____ Passage to read

Re: How to read excel file in PySpark

Bjørn Jørgensen Tue, 20 Jun 2023 13:27:58 -0700

yes, p_df = DF.toPandas() that is THE pandas the one you know.

change p_df = DF.toPandas() to
p_df = DF.pandas_on_spark()
or
p_df = DF.to_pandas_on_spark()
or
p_df = DF.pandas_api()
or
p_df = DF.to_koalas()



https://spark.apache.org/docs/latest/api/python/migration_guide/koalas_to_pyspark.html

Then you will have yours pyspark df to panda API on spark.

tir. 20. juni 2023 kl. 22:16 skrev Mich Talebzadeh <
mich.talebza...@gmail.com>:

> OK thanks
>
> So the issue seems to be creating  a Panda DF from Spark DF (I do it for
> plotting with something like
>
> import matplotlib.pyplot as plt
> p_df = DF.toPandas()
> p_df.plt(....)
>
> I guess that stays in the driver.
>
>
> Mich Talebzadeh,
> Lead Solutions Architect/Engineering Lead
> Palantir Technologies Limited
> London
> United Kingdom
>
>
>    view my Linkedin profile
> <https://www.linkedin.com/in/mich-talebzadeh-ph-d-5205b2/>
>
>
>  https://en.everybodywiki.com/Mich_Talebzadeh
>
>
>
> *Disclaimer:* Use it at your own risk. Any and all responsibility for any
> loss, damage or destruction of data or any other property which may arise
> from relying on this email's technical content is explicitly disclaimed.
> The author will in no case be liable for any monetary damages arising from
> such loss, damage or destruction.
>
>
>
>
> On Tue, 20 Jun 2023 at 20:46, Sean Owen <sro...@gmail.com> wrote:
>
>> No, a pandas on Spark DF is distributed.
>>
>> On Tue, Jun 20, 2023, 1:45 PM Mich Talebzadeh <mich.talebza...@gmail.com>
>> wrote:
>>
>>> Thanks but if you create a Spark DF from Pandas DF that Spark DF is not
>>> distributed and remains on the driver. I recall a while back we had this
>>> conversation. I don't think anything has changed.
>>>
>>> Happy to be corrected
>>>
>>> Mich Talebzadeh,
>>> Lead Solutions Architect/Engineering Lead
>>> Palantir Technologies Limited
>>> London
>>> United Kingdom
>>>
>>>
>>>    view my Linkedin profile
>>> <https://www.linkedin.com/in/mich-talebzadeh-ph-d-5205b2/>
>>>
>>>
>>>  https://en.everybodywiki.com/Mich_Talebzadeh
>>>
>>>
>>>
>>> *Disclaimer:* Use it at your own risk. Any and all responsibility for
>>> any loss, damage or destruction of data or any other property which may
>>> arise from relying on this email's technical content is explicitly
>>> disclaimed. The author will in no case be liable for any monetary damages
>>> arising from such loss, damage or destruction.

________
____ Excerpted records

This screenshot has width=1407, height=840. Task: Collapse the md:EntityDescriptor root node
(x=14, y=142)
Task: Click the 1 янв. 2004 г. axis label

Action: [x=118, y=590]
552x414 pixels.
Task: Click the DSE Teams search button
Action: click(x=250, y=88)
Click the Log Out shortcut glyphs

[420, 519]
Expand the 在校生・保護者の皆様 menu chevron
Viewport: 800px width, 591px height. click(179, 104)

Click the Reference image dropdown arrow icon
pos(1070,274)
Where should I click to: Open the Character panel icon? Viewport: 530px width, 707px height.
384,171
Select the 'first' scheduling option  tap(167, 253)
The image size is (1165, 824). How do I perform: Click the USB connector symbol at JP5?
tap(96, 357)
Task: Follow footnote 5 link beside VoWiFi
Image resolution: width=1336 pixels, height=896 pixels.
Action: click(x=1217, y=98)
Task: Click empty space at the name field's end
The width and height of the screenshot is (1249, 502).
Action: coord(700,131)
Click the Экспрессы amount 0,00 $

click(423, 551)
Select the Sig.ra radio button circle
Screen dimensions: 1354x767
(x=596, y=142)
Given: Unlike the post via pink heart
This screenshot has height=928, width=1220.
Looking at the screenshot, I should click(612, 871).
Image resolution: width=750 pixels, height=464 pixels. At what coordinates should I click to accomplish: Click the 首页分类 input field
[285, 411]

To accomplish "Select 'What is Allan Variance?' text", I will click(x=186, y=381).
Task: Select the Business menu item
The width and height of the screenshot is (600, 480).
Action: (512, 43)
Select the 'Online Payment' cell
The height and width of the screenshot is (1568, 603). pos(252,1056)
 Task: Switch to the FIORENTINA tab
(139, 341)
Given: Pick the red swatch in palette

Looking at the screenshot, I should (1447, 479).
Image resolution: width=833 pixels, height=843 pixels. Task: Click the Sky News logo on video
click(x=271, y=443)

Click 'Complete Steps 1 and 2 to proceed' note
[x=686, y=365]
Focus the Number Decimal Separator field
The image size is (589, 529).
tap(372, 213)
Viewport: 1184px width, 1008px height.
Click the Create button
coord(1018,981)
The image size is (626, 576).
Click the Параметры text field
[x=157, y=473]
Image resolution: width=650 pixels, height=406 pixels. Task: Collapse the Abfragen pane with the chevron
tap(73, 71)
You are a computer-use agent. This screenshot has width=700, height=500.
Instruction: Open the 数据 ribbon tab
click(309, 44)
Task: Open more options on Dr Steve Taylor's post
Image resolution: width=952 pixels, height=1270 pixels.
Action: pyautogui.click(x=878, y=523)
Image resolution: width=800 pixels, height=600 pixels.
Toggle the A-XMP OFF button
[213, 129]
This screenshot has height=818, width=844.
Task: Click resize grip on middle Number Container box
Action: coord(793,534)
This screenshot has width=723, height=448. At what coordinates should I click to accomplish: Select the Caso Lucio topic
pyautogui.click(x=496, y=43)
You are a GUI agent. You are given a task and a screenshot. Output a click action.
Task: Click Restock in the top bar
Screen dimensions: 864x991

________

--- Task set ---
• 1. In the PySpark thread, echo the text from "Re: How to read" up to and including "p_df = DF.to_pandas_on_spark()".
• 2. List every call that the PySpark thread offers as a replacement for DF.toPandas().

--- Answers to the problems ---
• 1.
Re: How to read excel file in PySpark

Bjørn Jørgensen Tue, 20 Jun 2023 13:27:58 -0700

yes, p_df = DF.toPandas() that is THE pandas the one you know.

change p_df = DF.toPandas() to
p_df = DF.pandas_on_spark()
or
p_df = DF.to_pandas_on_spark()

• 2.
- DF.pandas_on_spark()
- DF.to_pandas_on_spark()
- DF.pandas_api()
- DF.to_koalas()